Wir, die Mitglieder des Initiativkreises öffentlich-rechtlicher Rundfunk Köln e.V. (IÖR), sind in großer Sorge, dass der öffentlich-rechtliche Rundfunk bei den anstehenden politischen Entscheidungen über seine zukünftige Finanzierung und seinen Auftrag geschwächt wird und damit seiner Aufgabe, einen wesentlichen Beitrag zur Stabilität der Demokratie und zum Zusammenhalt der Gesellschaft zu leisten, nicht mehr ausreichend nachkommen könnte. Insbesondere die Vereinbarung der Ministerpräsidenten, den Rundfunkbeitrag langfristig stabil zu halten, hat zur Folge, dass nicht über Zukunftsinvestitionen des öffentlich-rechtlichen Rundfunks, sondern über Beschränkungen des Programmauftrags oder das Einfrieren des Finanzrahmens diskutiert wird.
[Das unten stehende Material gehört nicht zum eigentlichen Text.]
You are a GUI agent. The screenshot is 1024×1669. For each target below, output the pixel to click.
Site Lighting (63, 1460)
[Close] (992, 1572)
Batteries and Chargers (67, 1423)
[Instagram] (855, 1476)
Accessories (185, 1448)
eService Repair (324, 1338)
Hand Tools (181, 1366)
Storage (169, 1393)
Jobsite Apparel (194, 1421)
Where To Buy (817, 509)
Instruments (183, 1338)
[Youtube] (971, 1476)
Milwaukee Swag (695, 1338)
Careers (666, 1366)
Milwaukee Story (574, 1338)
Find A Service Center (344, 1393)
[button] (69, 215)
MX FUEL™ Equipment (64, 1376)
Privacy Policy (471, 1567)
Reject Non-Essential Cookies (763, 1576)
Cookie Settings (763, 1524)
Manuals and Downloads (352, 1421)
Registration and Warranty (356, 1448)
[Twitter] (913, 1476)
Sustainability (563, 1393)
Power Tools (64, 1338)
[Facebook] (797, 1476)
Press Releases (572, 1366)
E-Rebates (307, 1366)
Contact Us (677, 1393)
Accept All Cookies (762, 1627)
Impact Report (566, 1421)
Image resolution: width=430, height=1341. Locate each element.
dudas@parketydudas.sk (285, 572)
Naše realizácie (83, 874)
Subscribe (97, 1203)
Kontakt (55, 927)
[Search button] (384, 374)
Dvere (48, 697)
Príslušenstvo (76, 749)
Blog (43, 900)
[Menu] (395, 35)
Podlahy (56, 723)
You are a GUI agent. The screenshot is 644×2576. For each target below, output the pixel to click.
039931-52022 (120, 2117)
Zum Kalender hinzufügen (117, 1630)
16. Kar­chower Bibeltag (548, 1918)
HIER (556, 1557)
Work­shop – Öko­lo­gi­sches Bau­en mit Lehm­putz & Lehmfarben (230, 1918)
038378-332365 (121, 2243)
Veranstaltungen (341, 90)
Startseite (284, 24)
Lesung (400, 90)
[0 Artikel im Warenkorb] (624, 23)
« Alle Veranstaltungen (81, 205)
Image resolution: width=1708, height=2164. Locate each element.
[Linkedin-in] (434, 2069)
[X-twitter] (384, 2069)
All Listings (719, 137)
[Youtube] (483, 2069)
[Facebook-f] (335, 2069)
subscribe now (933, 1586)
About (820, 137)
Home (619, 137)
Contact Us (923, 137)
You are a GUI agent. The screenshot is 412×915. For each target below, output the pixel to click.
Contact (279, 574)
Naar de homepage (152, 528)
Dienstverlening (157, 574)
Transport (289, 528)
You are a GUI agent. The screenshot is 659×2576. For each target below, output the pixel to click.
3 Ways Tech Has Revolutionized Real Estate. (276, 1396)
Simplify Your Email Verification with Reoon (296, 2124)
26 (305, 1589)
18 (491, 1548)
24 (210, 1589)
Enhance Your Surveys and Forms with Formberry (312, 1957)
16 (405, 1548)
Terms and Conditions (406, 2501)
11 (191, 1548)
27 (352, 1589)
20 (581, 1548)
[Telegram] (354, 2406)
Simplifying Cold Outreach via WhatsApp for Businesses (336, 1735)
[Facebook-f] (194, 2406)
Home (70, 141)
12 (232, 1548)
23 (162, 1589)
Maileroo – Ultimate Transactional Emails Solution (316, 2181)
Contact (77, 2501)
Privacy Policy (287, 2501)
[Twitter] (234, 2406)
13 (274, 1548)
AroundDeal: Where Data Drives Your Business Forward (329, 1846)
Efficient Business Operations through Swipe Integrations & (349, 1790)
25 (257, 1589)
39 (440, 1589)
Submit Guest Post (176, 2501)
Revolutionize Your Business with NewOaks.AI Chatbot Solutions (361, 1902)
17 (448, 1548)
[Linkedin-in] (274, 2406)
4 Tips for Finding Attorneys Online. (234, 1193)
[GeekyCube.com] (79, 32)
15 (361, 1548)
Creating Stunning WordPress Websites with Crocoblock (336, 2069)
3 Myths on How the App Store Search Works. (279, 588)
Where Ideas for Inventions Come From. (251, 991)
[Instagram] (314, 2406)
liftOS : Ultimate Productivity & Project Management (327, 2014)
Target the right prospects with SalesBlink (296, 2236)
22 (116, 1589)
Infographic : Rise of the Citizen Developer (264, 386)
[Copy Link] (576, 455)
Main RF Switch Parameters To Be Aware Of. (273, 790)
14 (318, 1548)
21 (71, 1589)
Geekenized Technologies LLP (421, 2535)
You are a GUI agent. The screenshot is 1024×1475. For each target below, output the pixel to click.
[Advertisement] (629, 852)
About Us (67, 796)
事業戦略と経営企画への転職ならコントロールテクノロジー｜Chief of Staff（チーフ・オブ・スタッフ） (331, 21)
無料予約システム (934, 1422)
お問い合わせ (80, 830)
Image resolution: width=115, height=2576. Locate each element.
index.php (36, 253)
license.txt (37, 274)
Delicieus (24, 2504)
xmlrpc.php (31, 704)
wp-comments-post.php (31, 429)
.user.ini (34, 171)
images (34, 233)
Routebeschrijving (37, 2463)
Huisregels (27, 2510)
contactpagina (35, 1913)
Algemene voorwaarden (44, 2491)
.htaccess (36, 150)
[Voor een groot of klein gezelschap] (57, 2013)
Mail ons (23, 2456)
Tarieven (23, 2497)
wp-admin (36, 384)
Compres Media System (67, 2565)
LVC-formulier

Und diese Diskussion findet in einem Umfeld statt, in dem der öffentlich-rechtliche Rundfunk von verschiedenen Seiten angegriffen und diffamiert wird.

Wir wenden uns daher mit dieser Resolution sowohl an die verantwortlichen Politikerinnen und Politiker wie auch an die Zivilgesellschaft, um deutlich zu machen, was auf dem Spiel steht.